Audi A3 Saloon equipment
Audi has pitched the A3 Saloon further upmarket than its hatchback stablemates, with only Sport and S line trim levels, and no basic SE. However, that does mean that all A3 Saloons are well equipped. Sport trim offers the best value for money, and comes with dual-zone climate control, 17in alloys, DAB radio, voice control and Bluetooth.
Step up to S line and you get 18in alloys, a bodykit, part-leather seats and LED headlights with LED daytime running lights.
The S3 is a standalone high-performance model, but it comes with 19in wheels, bespoke suspension settings and body styling, and full-leather upholstery.
There’s an extensive options list, but nothing comes particularly cheaply, so you’ll need to be careful to avoid adding a hefty percentage to your final bill. You may want to add one or two carefully chosen optional extras, though, such as rear parking sensors, and automatic lights and wipers.
Audi A3 Saloon reliability
The A3 Saloon is too new to have been included in the latest What Car? customer satisfaction survey, but the hatchback versions – mostly from the previous generation, admittedly – didn’t score particularly well.
What Car?’s latest reliability data isn’t particularly encouraging, either; Audi finished in the bottom quarter of the manufacturers featured, just behind Mercedes, Jaguar and BMW, but well adrift of Lexus and Honda.
The A3 comes with a three-year/60,000-mile warranty and three years’ roadside assistance as standard. That’s decent enough compared with the industry norm, but it’s some way short of the five-year cover offered by Hyundai and Toyota, and way behind the seven-year protection provided by Kia. You can pay extra to cover your A3 Saloon for up to five years or 90,000 miles for a reasonable price.

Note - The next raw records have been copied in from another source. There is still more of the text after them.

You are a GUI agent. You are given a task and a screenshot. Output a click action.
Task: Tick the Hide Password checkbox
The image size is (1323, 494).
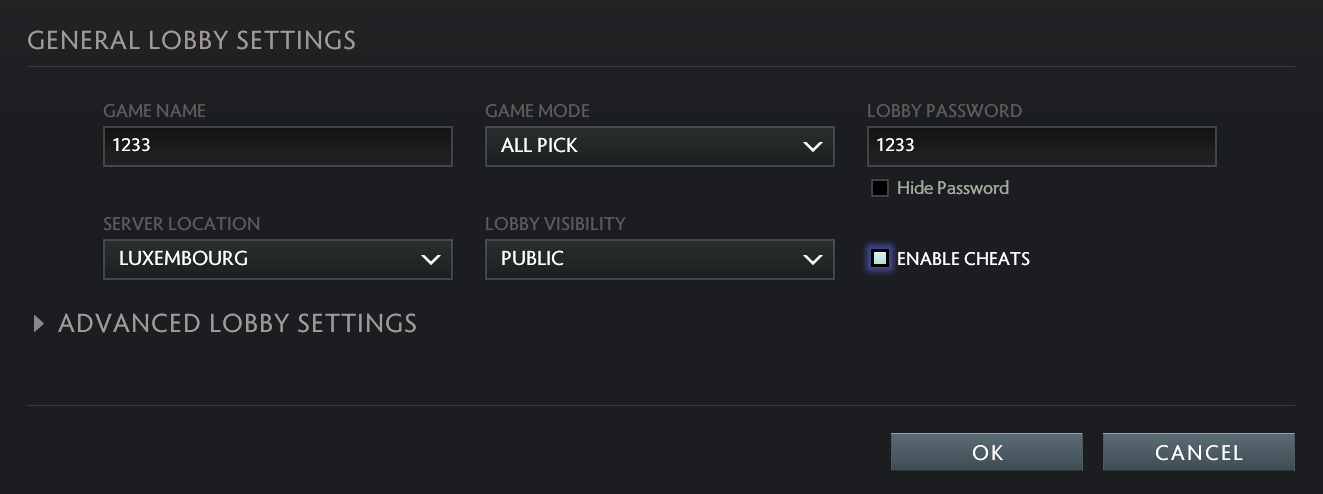tap(880, 188)
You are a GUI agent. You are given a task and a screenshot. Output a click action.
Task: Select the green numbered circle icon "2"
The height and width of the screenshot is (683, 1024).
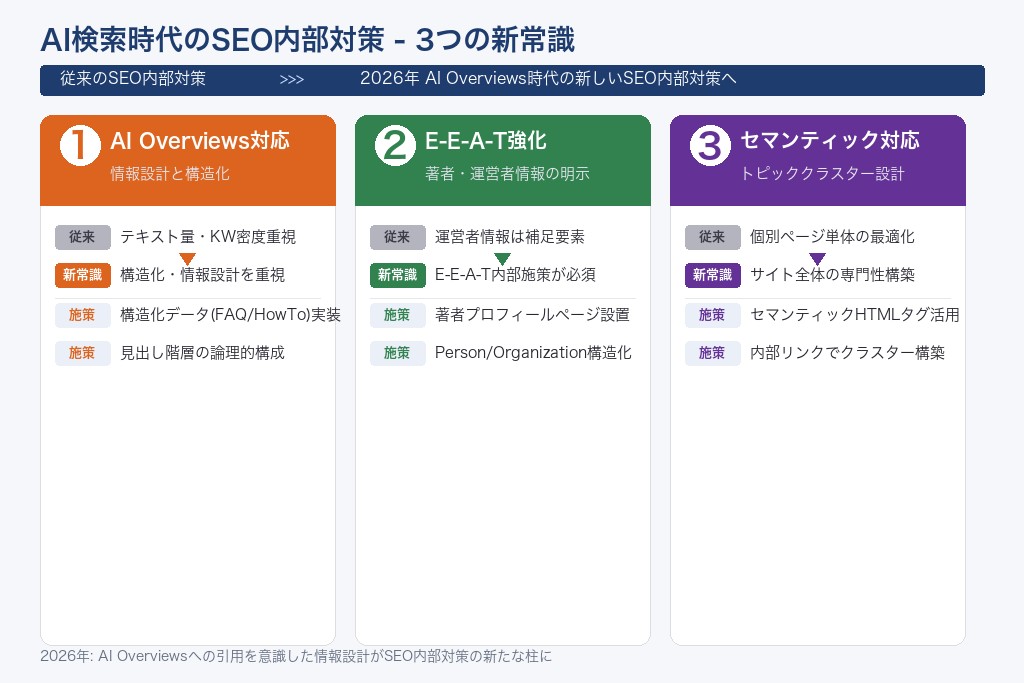pyautogui.click(x=394, y=143)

Audi A3 Saloon safety & security
All A3 Saloons get stability control as standard, as well as front, side and curtain airbags, a driver’s knee ’bag, and a pop-up bonnet that helps to minimise injuries to pedestrians. However, it’s a bit frustrating that Audi’s Pre-Sense system, which includes autonomous emergency city braking to automatically activate the brakes if it detects an impending collision, is an optional extra. Other optional kit includes rear side airbags and lane-keeping assist, which warns you if you start to wander from your lane.
The A3 hatchback received a maximum five-star crash rating from Euro NCAP in 2012, with a particularly strong score for adult crash protection. Euro NCAP says it is satisfied that the A3 Saloon would offer a similar level of protection.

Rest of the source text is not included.